» **Task description**: Locate the line that contains "At what coordinates" in the data that follows. Copy it and every subsequent line to the end, exactly, excluding pictures.

# # #

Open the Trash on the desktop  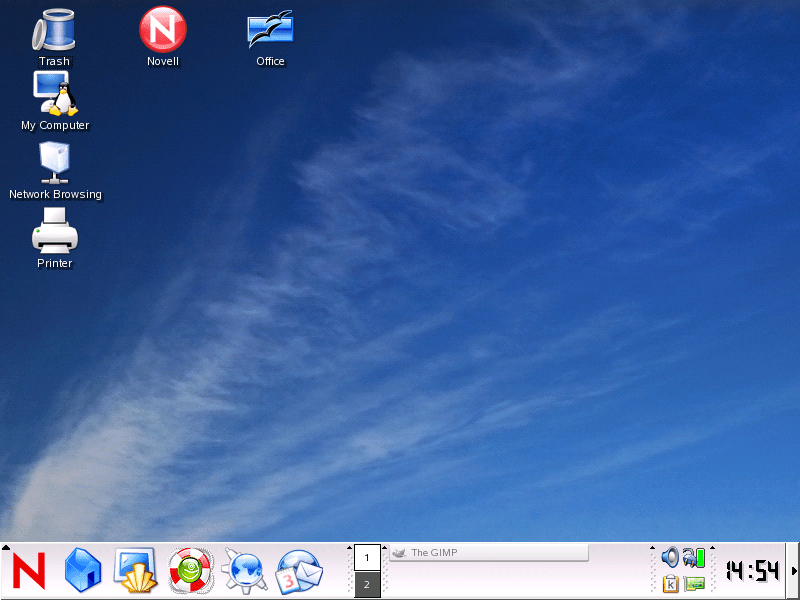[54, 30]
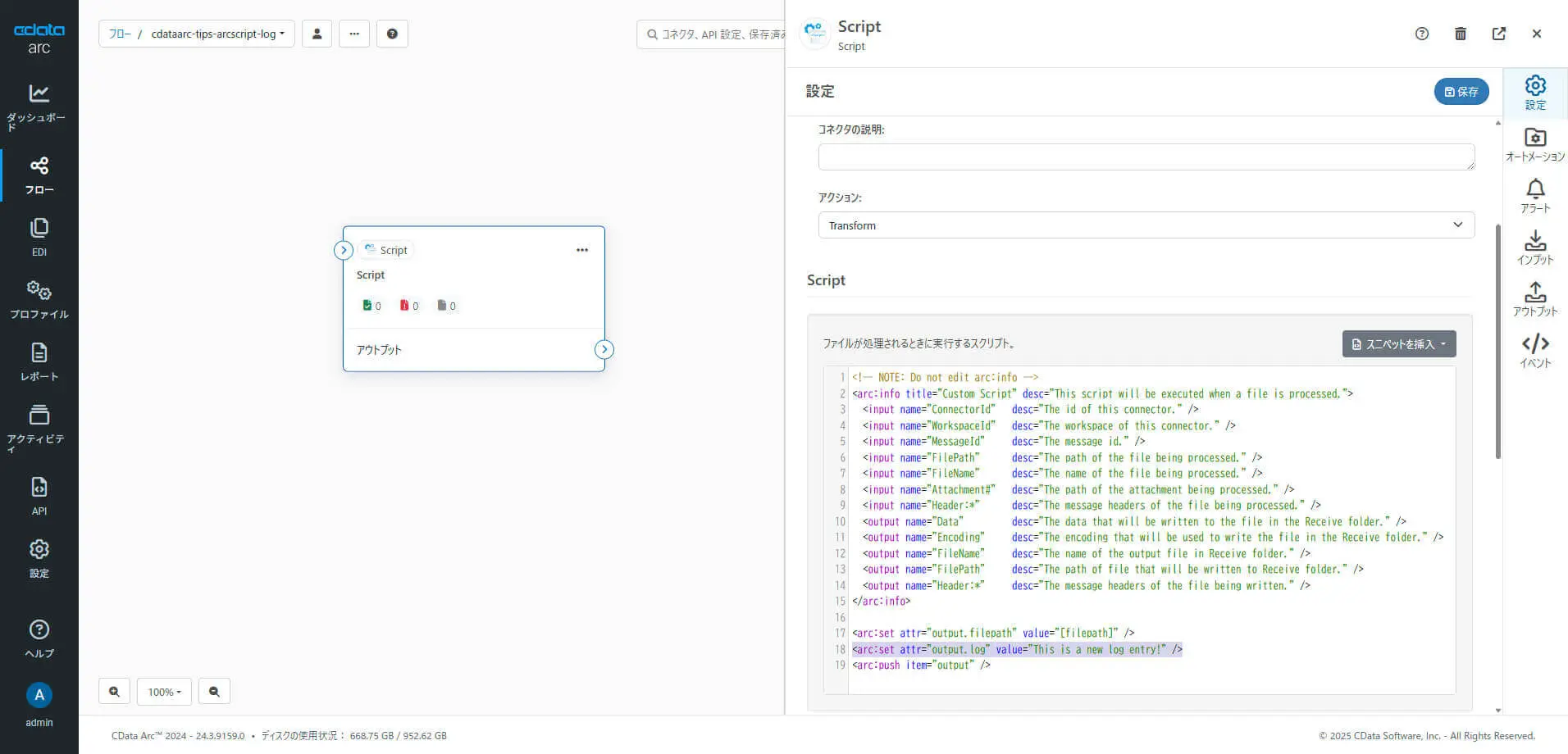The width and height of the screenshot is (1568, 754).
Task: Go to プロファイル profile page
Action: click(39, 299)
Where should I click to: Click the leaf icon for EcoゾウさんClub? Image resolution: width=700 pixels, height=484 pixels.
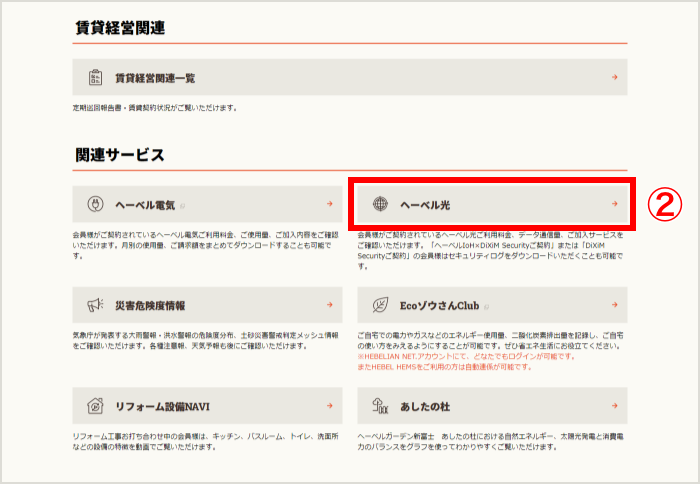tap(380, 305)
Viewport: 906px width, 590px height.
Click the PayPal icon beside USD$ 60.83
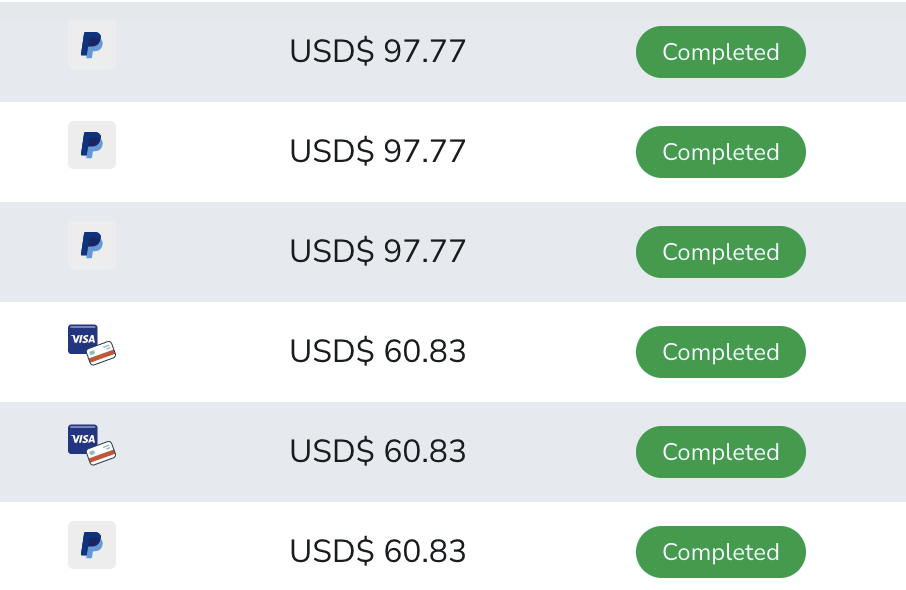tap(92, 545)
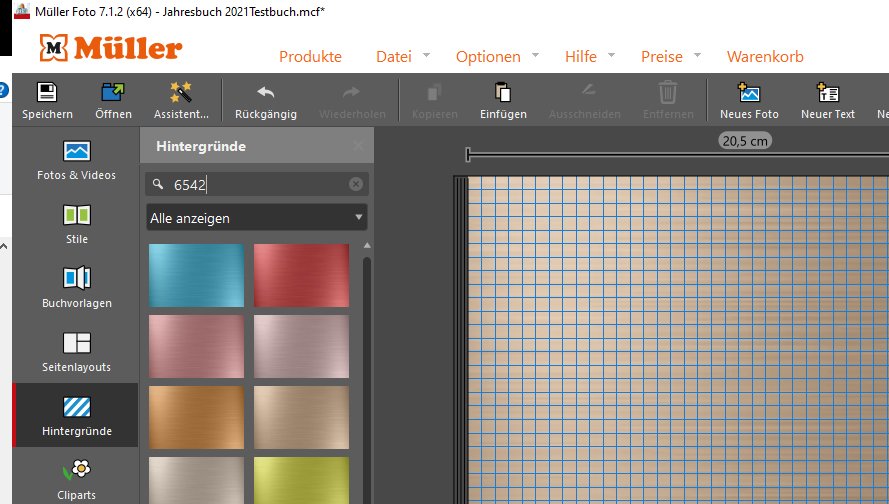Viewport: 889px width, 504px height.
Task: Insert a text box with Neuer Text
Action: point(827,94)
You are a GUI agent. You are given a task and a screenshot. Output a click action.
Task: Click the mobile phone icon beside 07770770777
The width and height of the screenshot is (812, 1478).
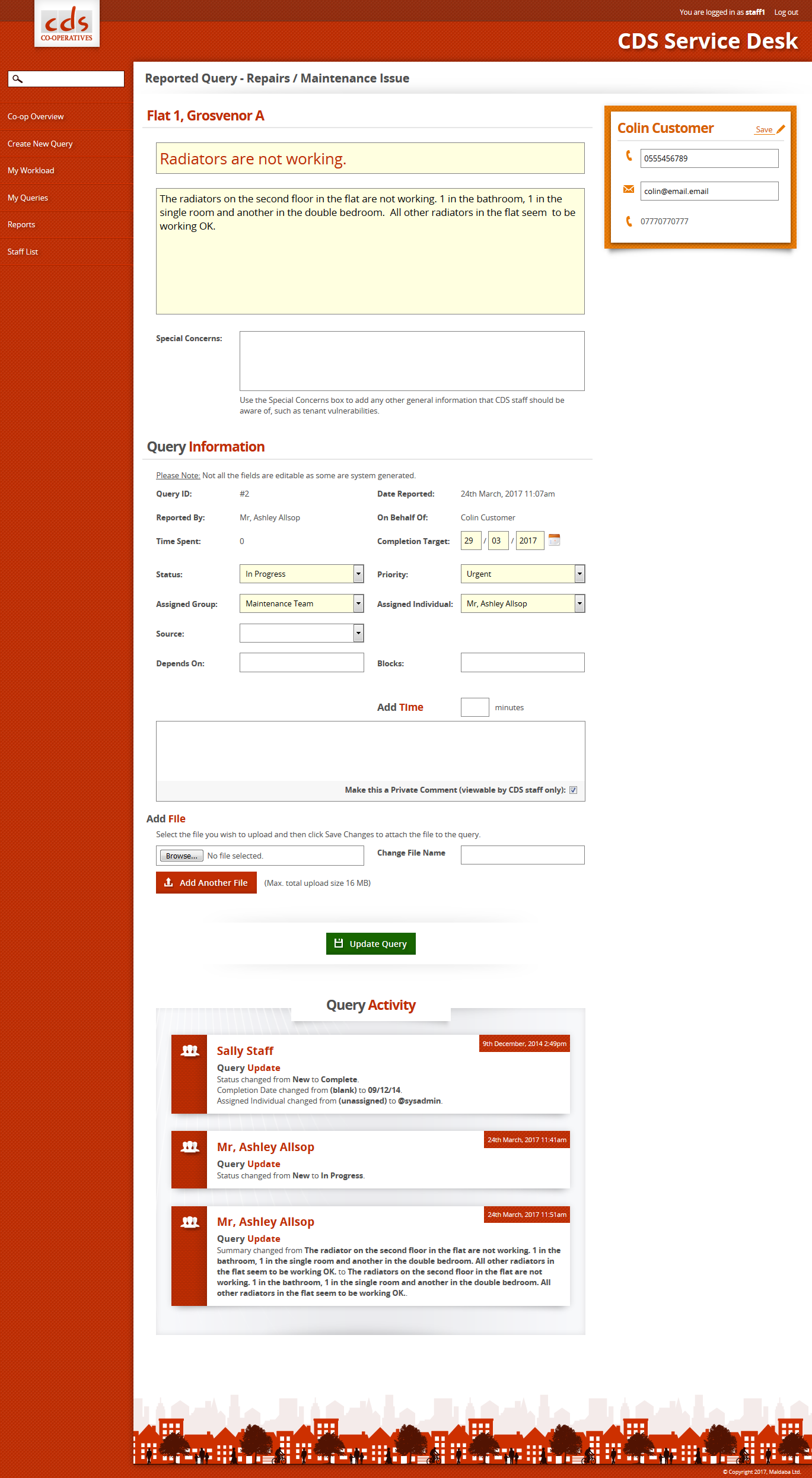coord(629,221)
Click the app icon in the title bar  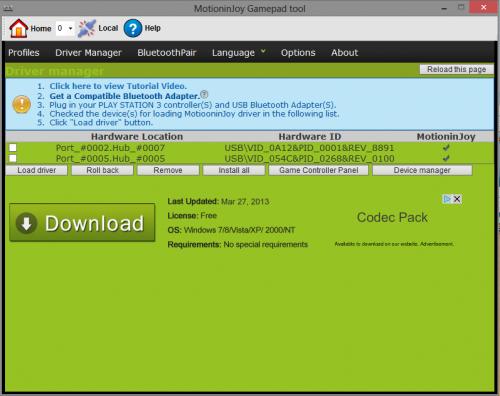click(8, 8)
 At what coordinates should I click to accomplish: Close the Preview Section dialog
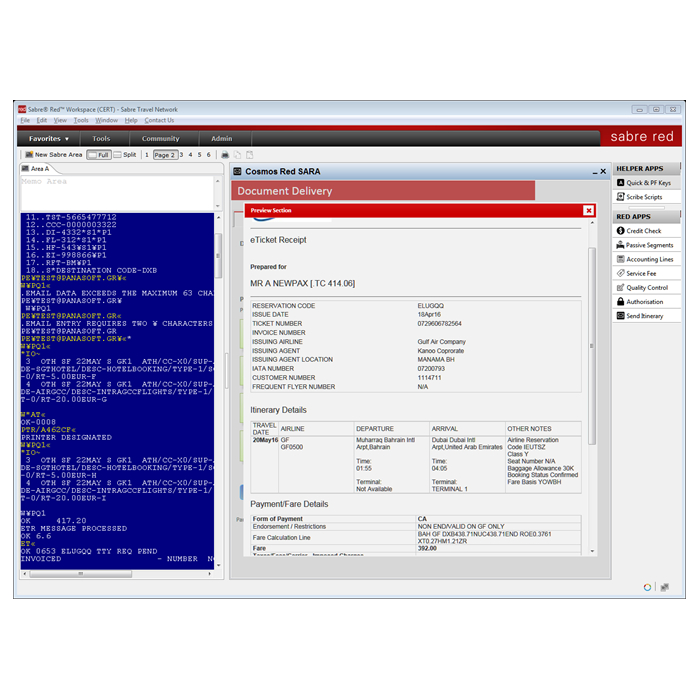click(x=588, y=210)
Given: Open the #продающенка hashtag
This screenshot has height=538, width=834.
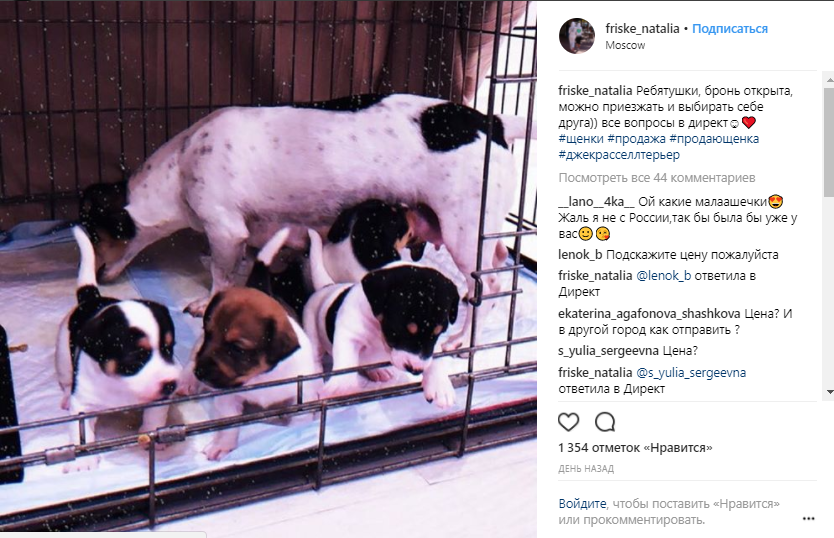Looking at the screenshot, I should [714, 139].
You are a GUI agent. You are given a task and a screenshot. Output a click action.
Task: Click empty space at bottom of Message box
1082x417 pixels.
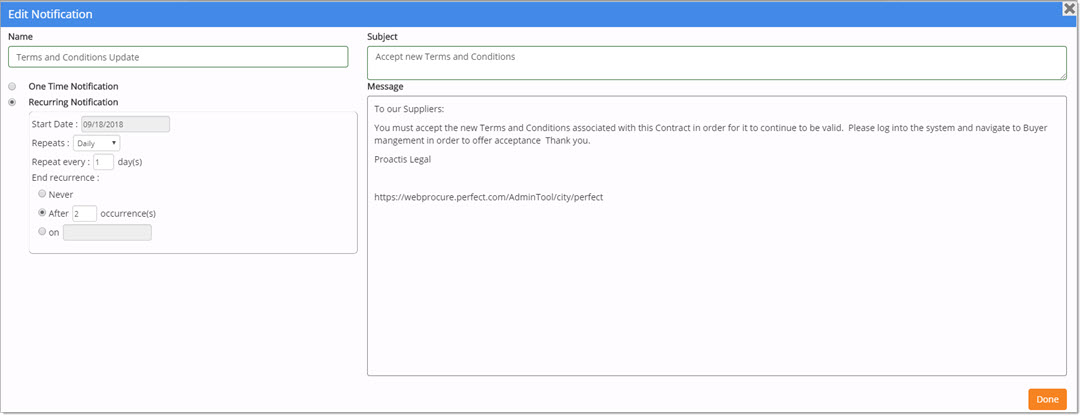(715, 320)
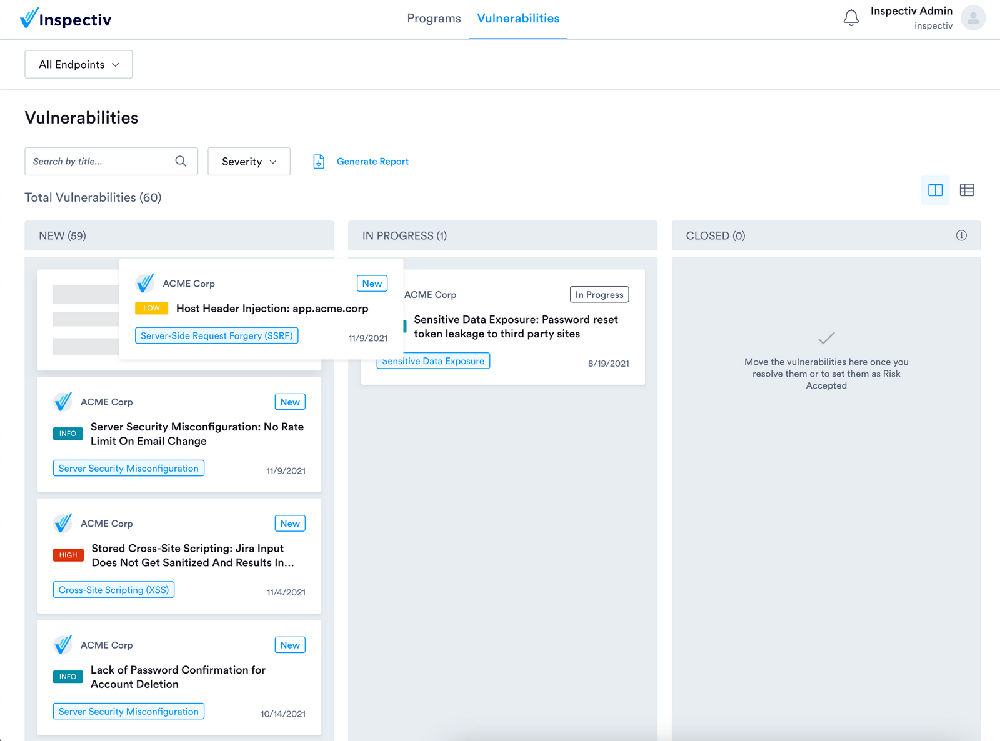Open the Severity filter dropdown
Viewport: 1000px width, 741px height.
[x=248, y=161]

# # #

» **Task answer**:
 At what coordinates should I click to accomplish: Close the Preview Section dialog
click(x=588, y=210)
Given: Open the #продающенка hashtag
This screenshot has height=538, width=834.
Looking at the screenshot, I should [714, 139].
You are a GUI agent. You are given a task and a screenshot. Output a click action.
Task: Click empty space at bottom of Message box
1082x417 pixels.
(715, 320)
Open the Severity filter dropdown
Viewport: 1000px width, 741px height.
[x=248, y=161]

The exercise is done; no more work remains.